National Center for Chimpanzee Care, Michale E. Keeling Center for Comparative Medicine and Research, The University of Texas MD Anderson Cancer Center, Bastrop, TX, USA
Department of Psychology and Language Research Center, Georgia State University, Atlanta, GA, USA.
Proc Biol Sci. 2017 Dec 13;284(1868). doi: 10.1098/rspb.2017.1751.

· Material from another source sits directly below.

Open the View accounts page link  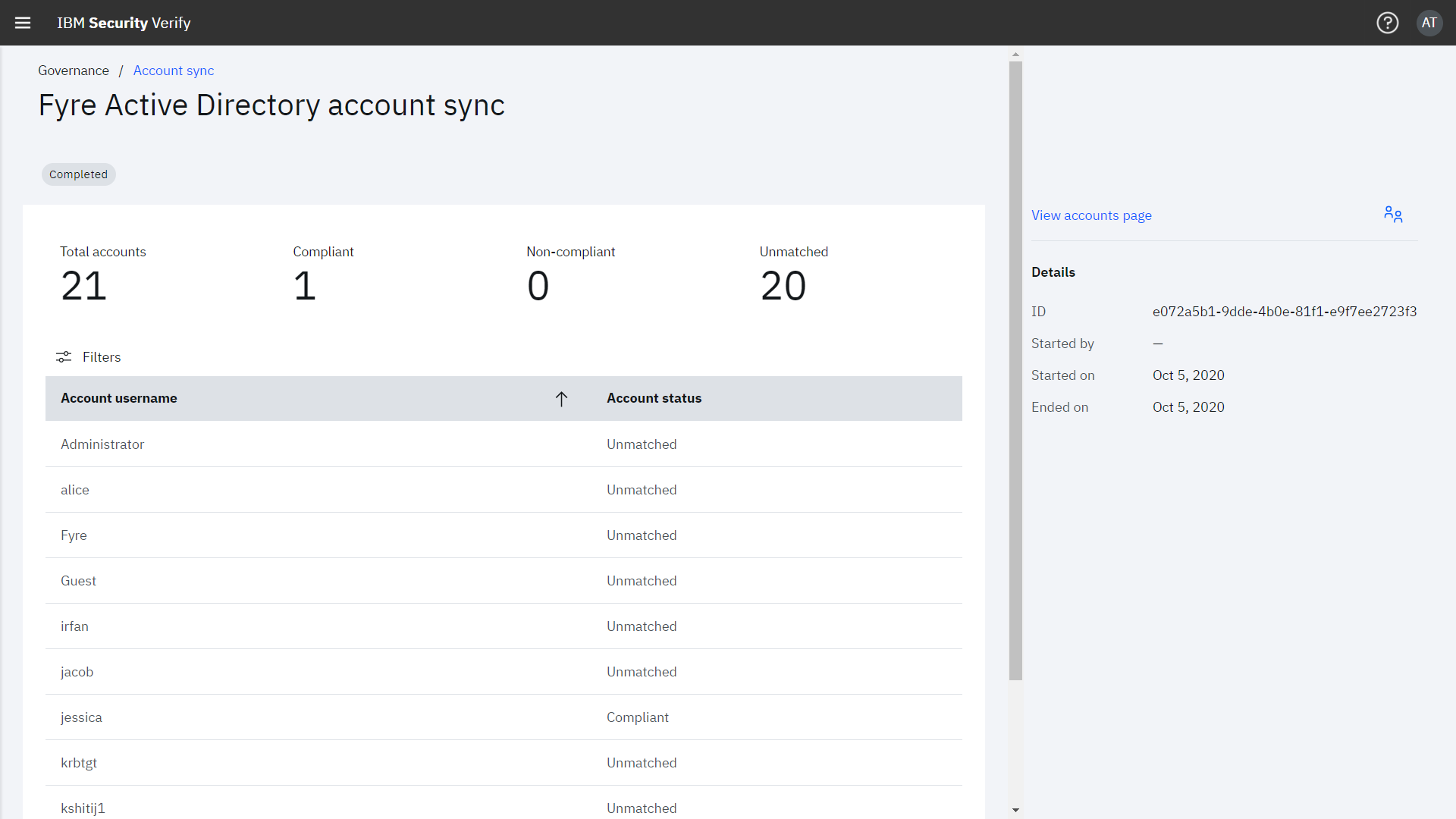[x=1091, y=215]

Various non-human animal species have been shown to exhibit behavioural traditions. Importantly, this research has been guided by what we know of human culture, and the question of whether animal cultures may be homologous or analogous to our own culture. In this paper, we assess whether models of human cultural transmission are relevant to understanding biological fundamentals by investigating whether accounts of human payoff-biased social learning are relevant to chimpanzees (). We submitted 4- and 5-year-old children ( = 90) and captive chimpanzees ( = 69) to a token-reward exchange task. The results revealed different forms of payoff-biased learning across species and contexts. Specifically, following personal and social exposure to different tokens, children's exchange behaviour was consistent with proportional imitation, where choice is affected by both prior personally acquired and socially demonstrated token-reward information. However, when the socially derived information regarding token value was novel, children's behaviour was consistent with proportional observation; paying attention to socially derived information and ignoring their prior personal experience. By contrast, chimpanzees' token choice was governed by their own prior experience only, with no effect of social demonstration on token choice, conforming to proportional reservation. We also find evidence for individual- and group-level differences in behaviour in both species. Despite the difference in payoff strategies used, both chimpanzees and children adopted beneficial traits when available. However, the strategies of the children are expected to be the most beneficial in promoting flexible behaviour by enabling existing behaviours to be updated or replaced with new and often superior ones.
各种非人类动物物种都表现出行为传统。重要的是,这项研究是以我们对人类文化的了解为指导的,以及动物文化是否可能与我们自己的文化同源或类似的问题。在本文中,我们通过调查人类报酬偏向性社会学习的解释是否与黑猩猩有关,来评估人类文化传播模型是否与理解生物学基础有关。我们让 4 至 5 岁的儿童(n = 90)和圈养黑猩猩(n = 69)参与代币奖励交换任务。结果表明,在不同的物种和情境中,存在着不同形式的报酬偏向性学习。具体来说,在个人和社会接触不同代币之后,儿童的交换行为与比例模仿一致,即选择受到先前个人获得的和社会展示的代币奖励信息的影响。然而,当关于代币价值的社会衍生信息是新颖的时,儿童的行为与比例观察一致;关注社会衍生信息并忽略其先前的个人经验。相比之下,黑猩猩的代币选择仅受其自身先前经验的影响,社会示范对代币选择没有影响,符合比例保留。我们还在两个物种中都发现了行为的个体和群体水平差异的证据。尽管使用的报酬策略不同,但黑猩猩和儿童在有可用的情况下都采用了有益的特征。然而,儿童的策略预计最有利于通过更新现有行为或用新的、通常更优越的行为来取代现有行为,从而促进灵活的行为。